Task goal — Your copy should repeat each record below exactly and contain no images.

Input for this task —
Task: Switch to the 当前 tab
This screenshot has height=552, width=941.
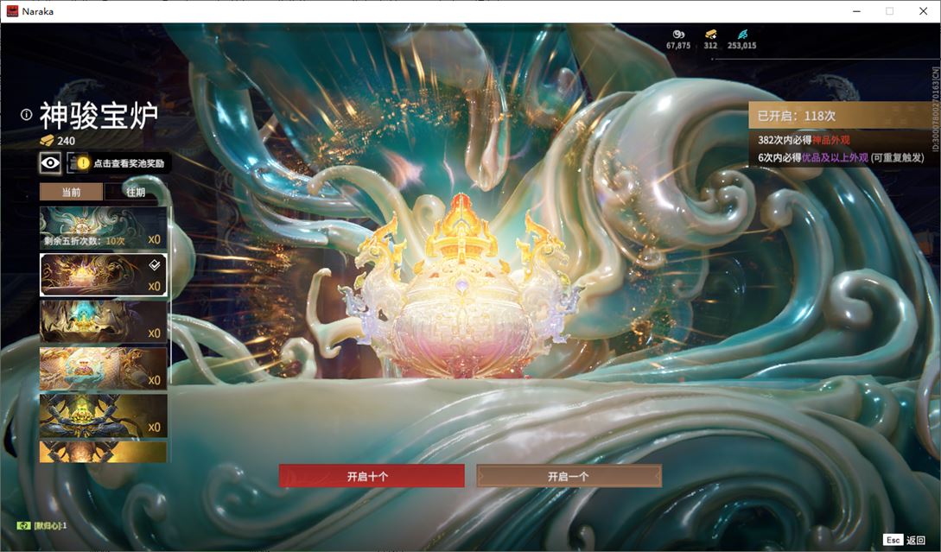Action: point(72,192)
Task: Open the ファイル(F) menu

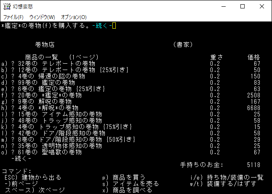Action: [x=13, y=17]
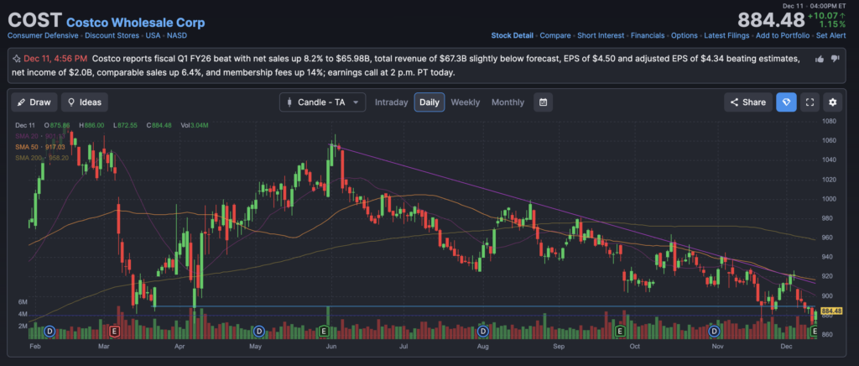
Task: Switch chart to Intraday timeframe
Action: point(391,102)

Answer to this exercise —
Task: Switch to the 当前 tab
This screenshot has height=552, width=941.
Action: point(72,192)
Task: Open the ファイル(F) menu

Action: [x=13, y=17]
Task: Switch chart to Intraday timeframe
Action: point(391,102)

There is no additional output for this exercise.